=== What the exercise asks ===
Rewrite the text on cross-border waste recycling from "Recent decades have" up to and including "the united Europe.", using "unlawful waste shipment" in place of "illegal waste export".

=== Extract ===
--

Recent decades have seen the pursuit of the goal to put a stop to illegal waste export. In actual practice, however, the rules that were established for this purpose hamper the provision of the desired circular economy for secondary raw materials across borders. Therefore, the Müller-Guttenbrunn group has prepared a proposal to make recycling simpler and faster in the united Europe.
Before the European countries made the environmental safety requirements more stringent in the 1980s, waste was simply cheaply discarded in developing countries – mostly in Africa. The odyssey of “Zanoobia” gained notoriety in this respect. For 15 months, the freighter cruised with more than 2,000 tons of toxins from Italy across the oceans before its toxic cargo was discharged in an Italian port again. With the Basel Convention, an international agreement that entered into force in 1992, these practices were to be prevented.
The export of hazardous and also of unlisted wastes has since been subject to strict notification requirements. This means that the export must be approved by a competent authorities; in the country of despatch, the transiting countries as well as in the country of import. The crux of the matter is this: these days, many types of (unlisted) waste are no longer simply disposed of, but often serve as input material for the recycling into secondary raw materials. For the recycling industry these notification requirements frequently pose a seemingly insurmountable hurdle. It may thus happen that handling a simple transport of several tons of shredder residues from E-Waste for the recovery of non-ferrous metals and plastics into one of the Müller-Guttenbrunn facilities in Austria takes as long as the odyssey of “Zanoobia”.
A Multitude of Classifications and a Jungle of Competencies
This is partly due to the different classifications of waste to be considered. The required determination of the type of waste can be very difficult with ambiguous results. The material is identified by a multitude of waste codes such as the European Waste Code, the Basel and OECD codes and ultimately also by national waste codes which are, of course, all structured differently with quite some room for interpretation. This it hard to classify the waste material and often the material is classified as “unlisted”. Waste is not produced to specification and the composition therefore can vary and with constituents that cannot always be predicted.
At the same time there is a fairly non-transparent jungle of competencies at the same time. Germany alone, for example, has 28 different competent authorities responsible for handling notification requests, but also other countries have a de-centralized network of competent authorities.

--

=== Material provided ===

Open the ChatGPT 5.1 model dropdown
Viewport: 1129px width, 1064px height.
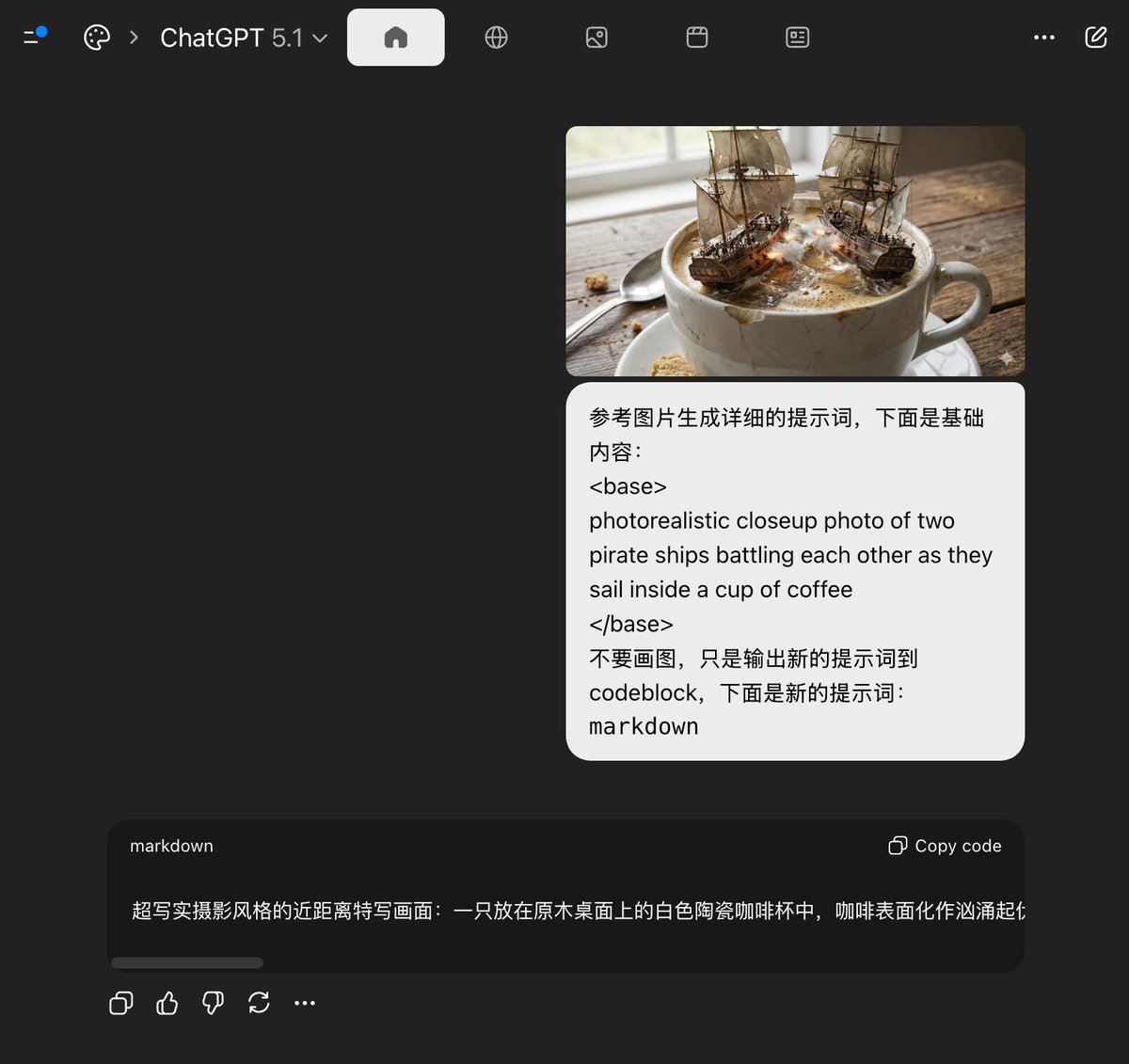pos(243,38)
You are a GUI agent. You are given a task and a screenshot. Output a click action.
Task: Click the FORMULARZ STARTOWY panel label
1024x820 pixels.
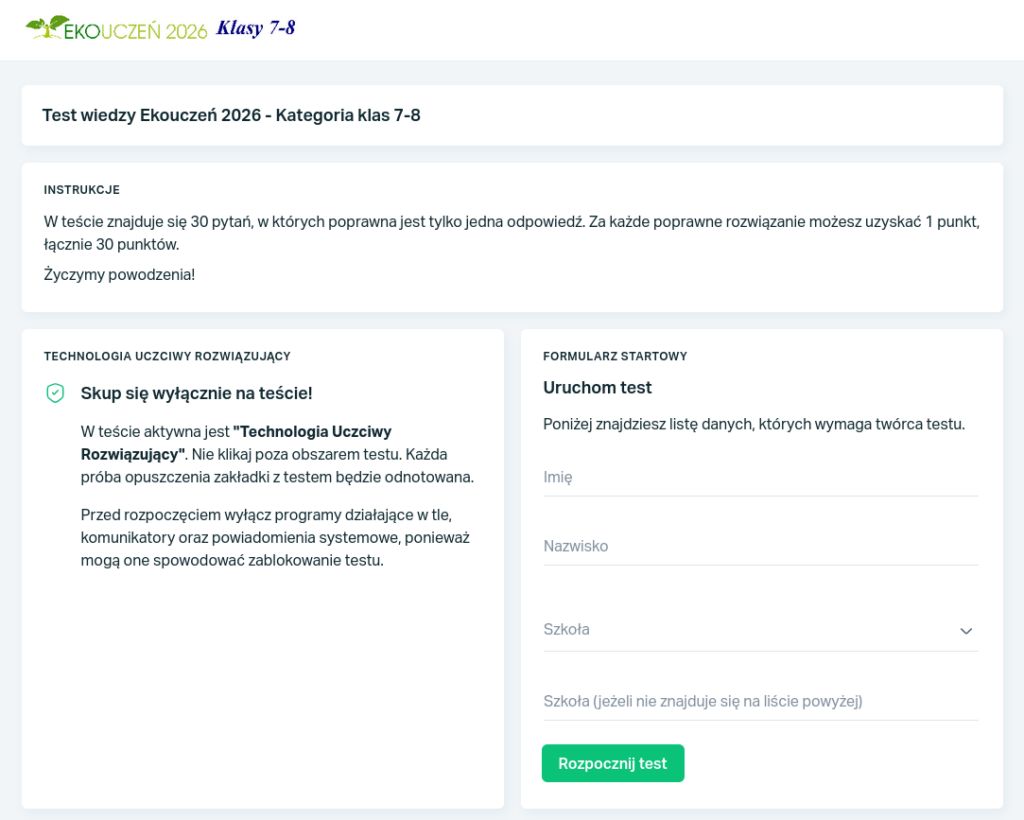click(615, 356)
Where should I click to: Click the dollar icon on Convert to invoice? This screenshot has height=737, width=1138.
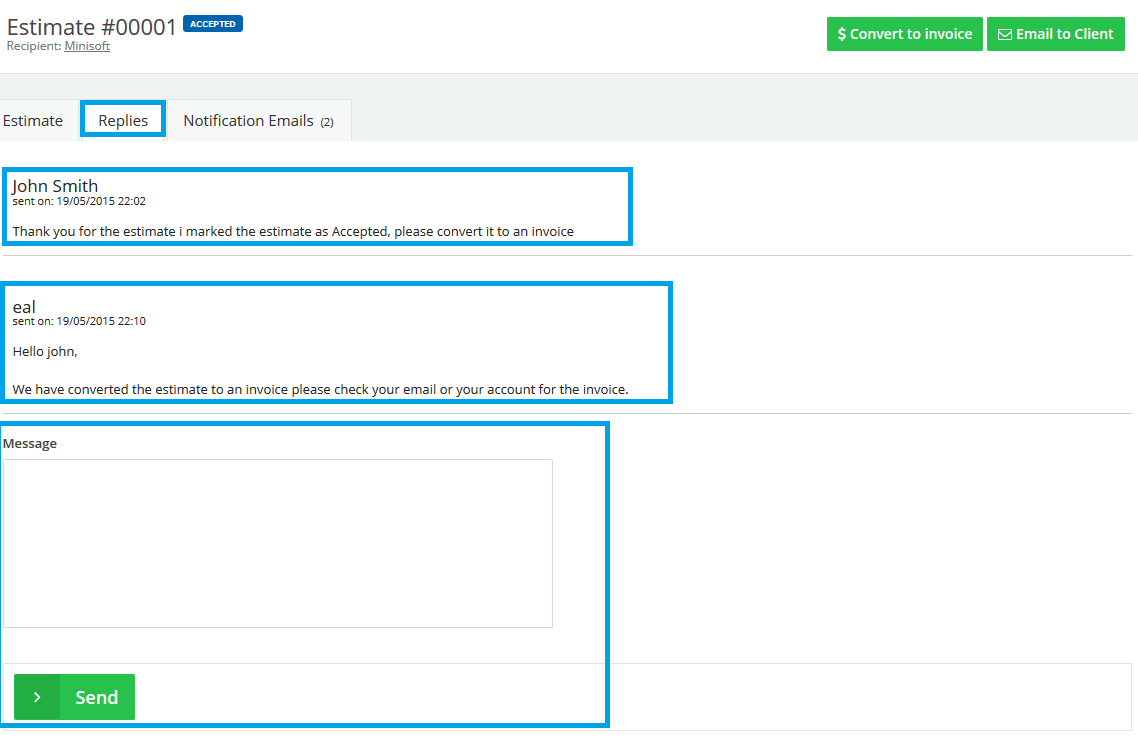tap(842, 34)
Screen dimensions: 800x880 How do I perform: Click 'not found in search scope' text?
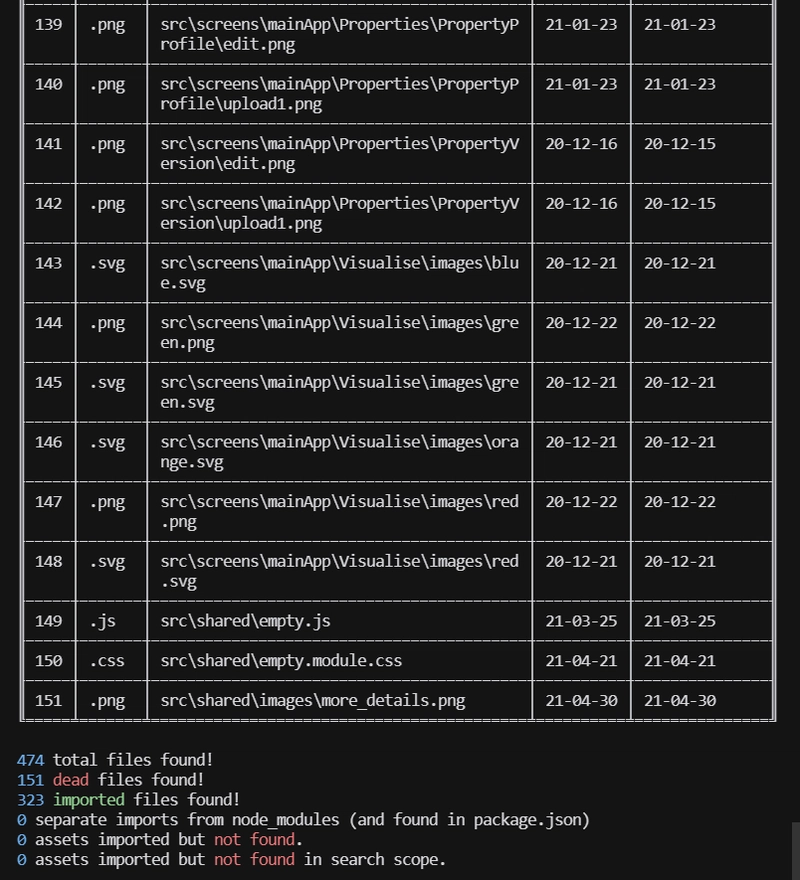[x=330, y=859]
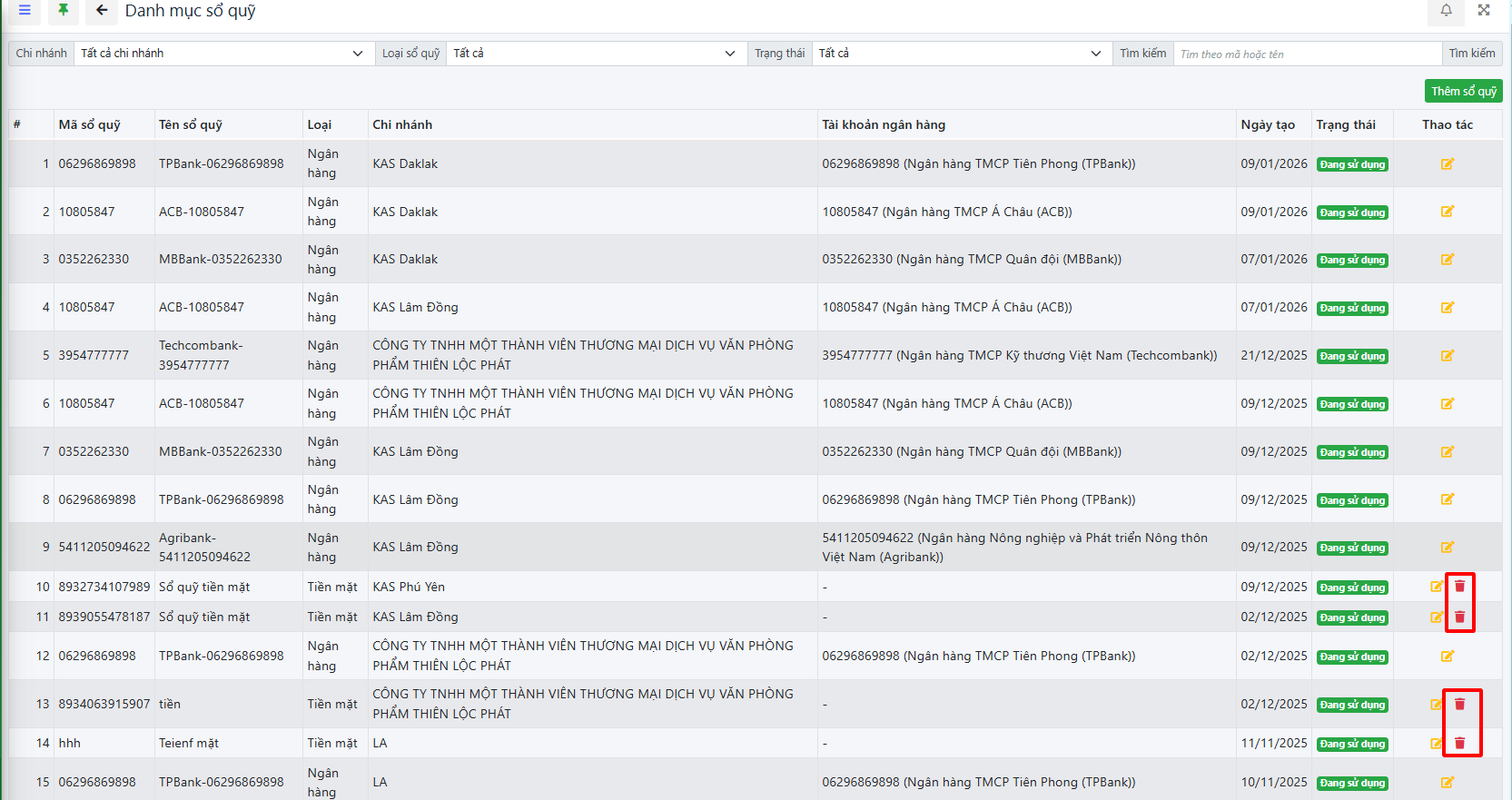1512x800 pixels.
Task: Toggle fullscreen with the expand icon
Action: click(x=1484, y=11)
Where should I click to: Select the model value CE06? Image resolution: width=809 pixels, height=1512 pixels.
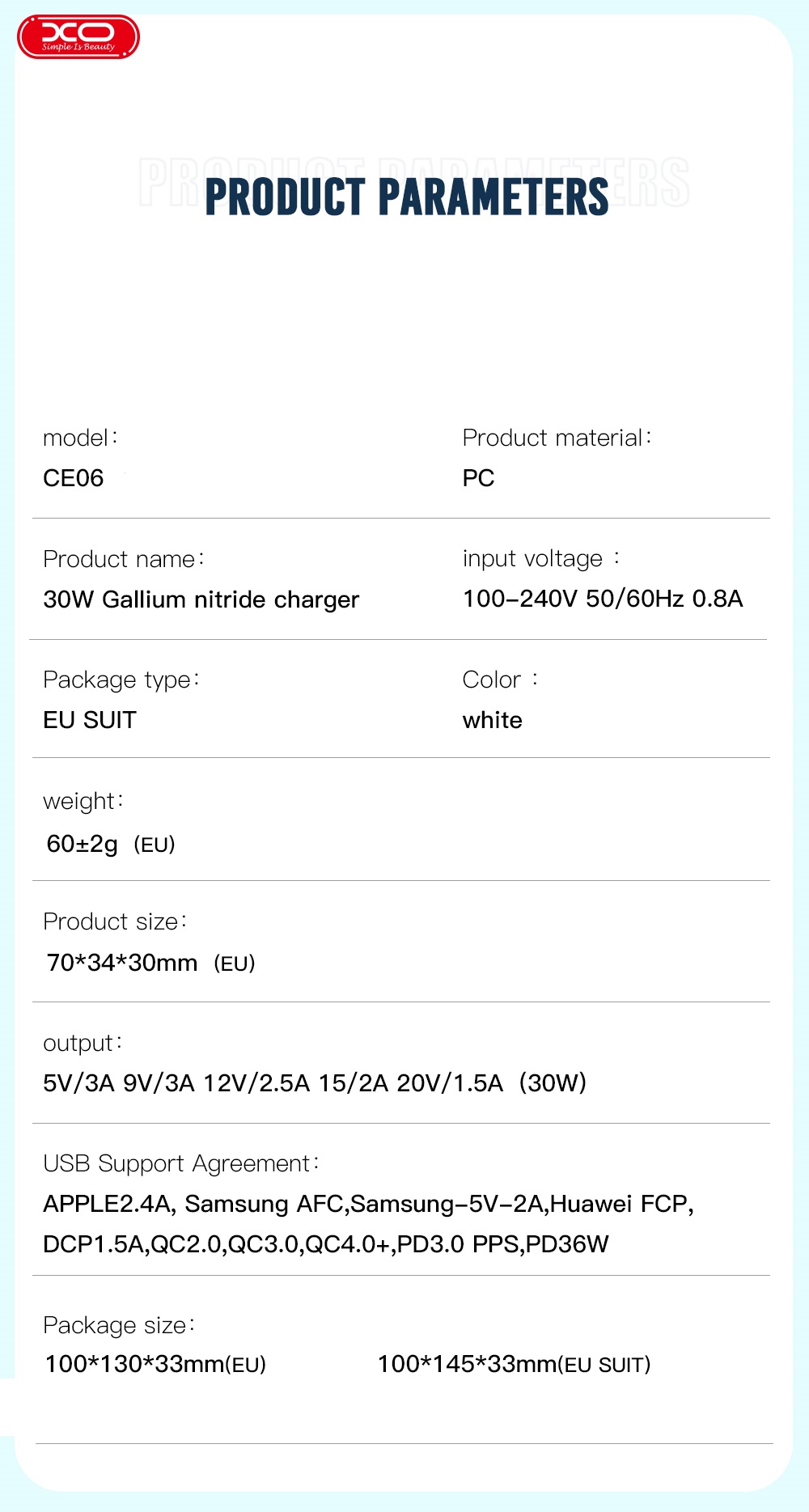74,478
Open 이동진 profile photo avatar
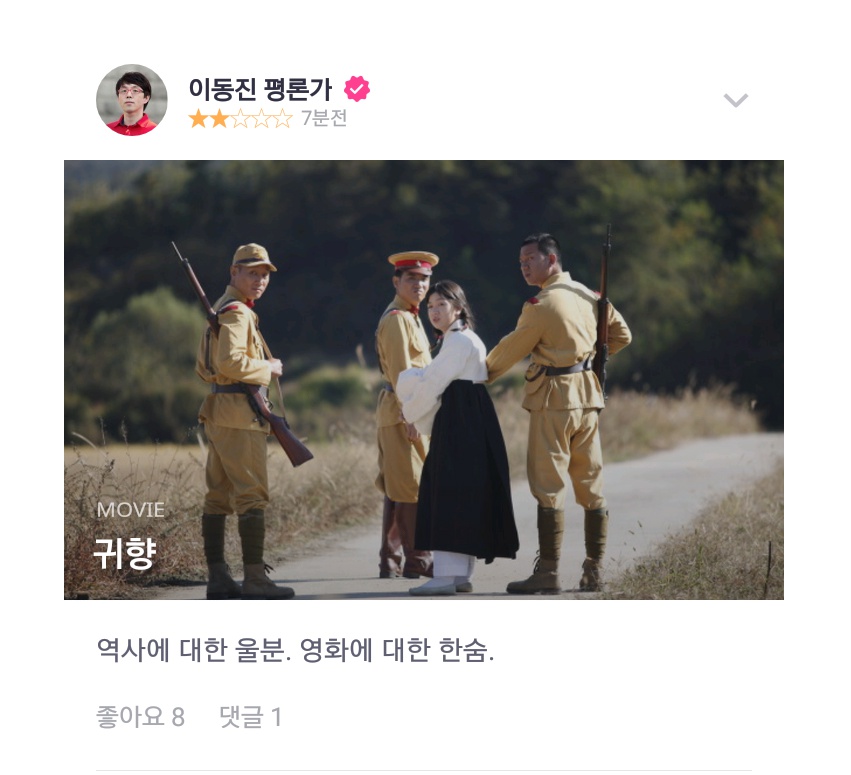 tap(132, 100)
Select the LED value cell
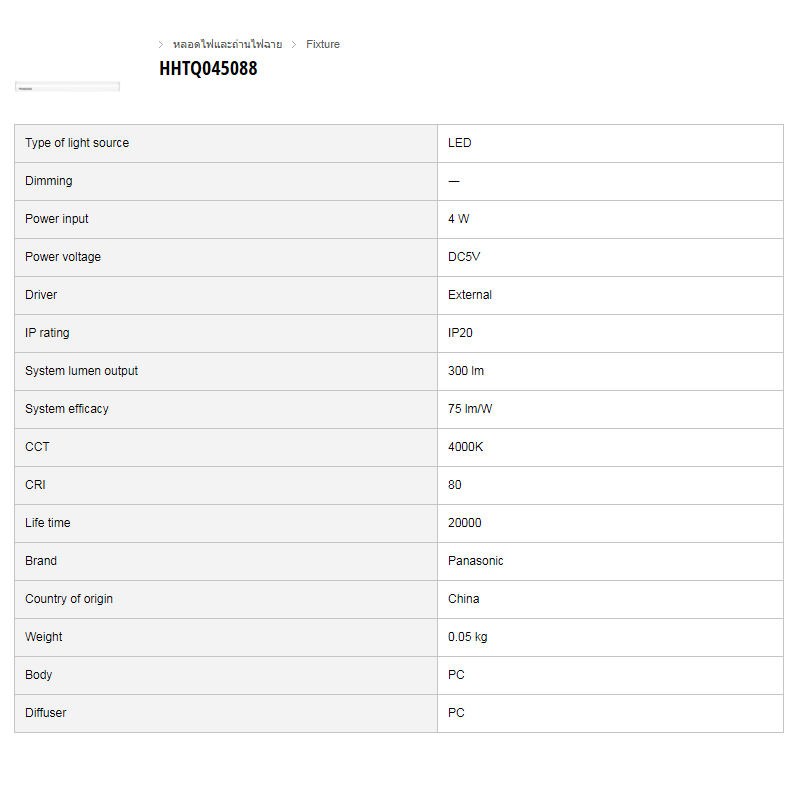The height and width of the screenshot is (800, 800). [x=460, y=143]
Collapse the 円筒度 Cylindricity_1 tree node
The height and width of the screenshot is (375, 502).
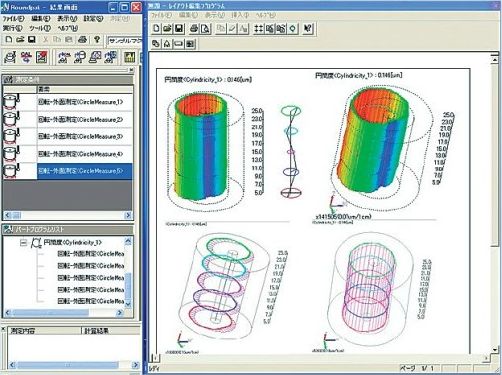tap(23, 243)
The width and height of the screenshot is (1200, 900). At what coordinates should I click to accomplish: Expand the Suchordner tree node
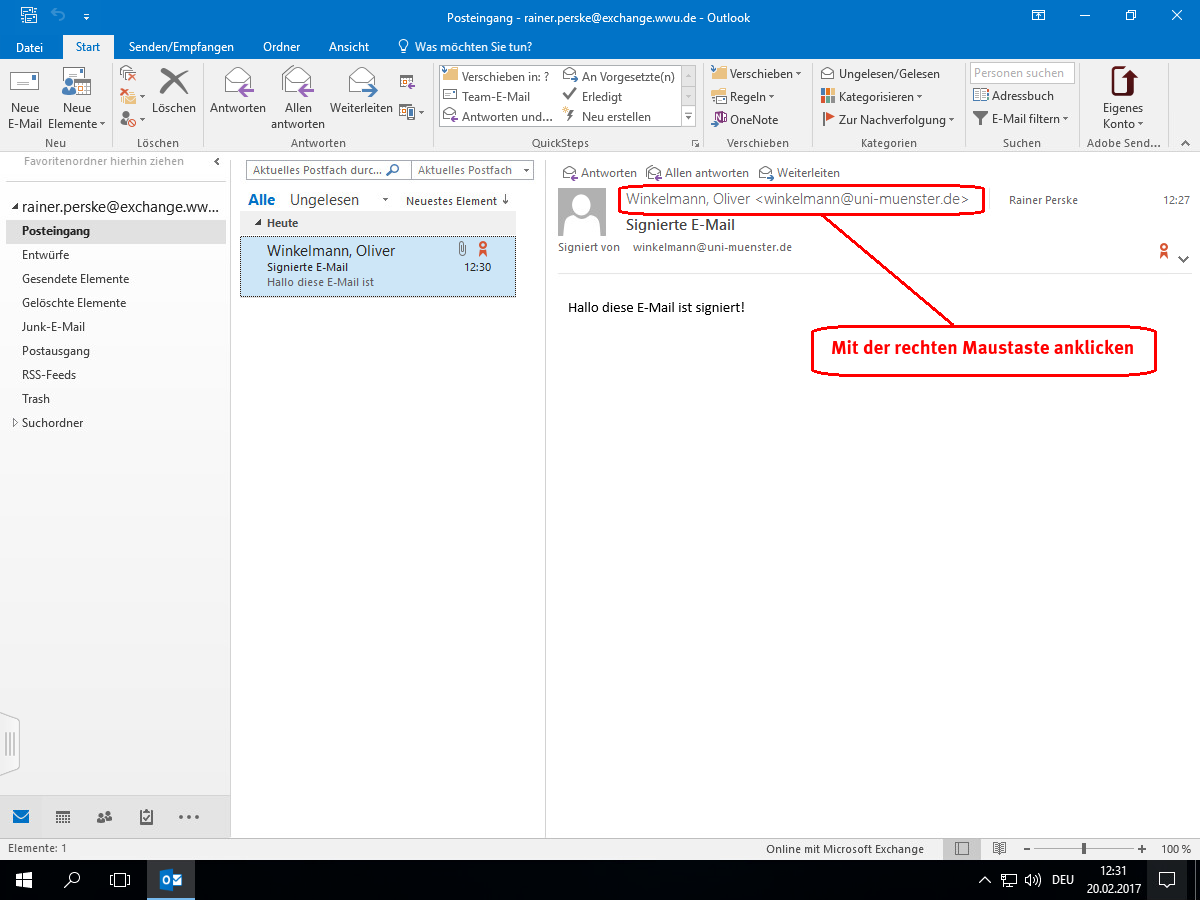click(14, 423)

--

=== Expected answer ===
Recent decades have seen the pursuit of the goal to put a stop to unlawful waste shipment. In actual practice, however, the rules that were established for this purpose hamper the provision of the desired circular economy for secondary raw materials across borders. Therefore, the Müller-Guttenbrunn group has prepared a proposal to make recycling simpler and faster in the united Europe.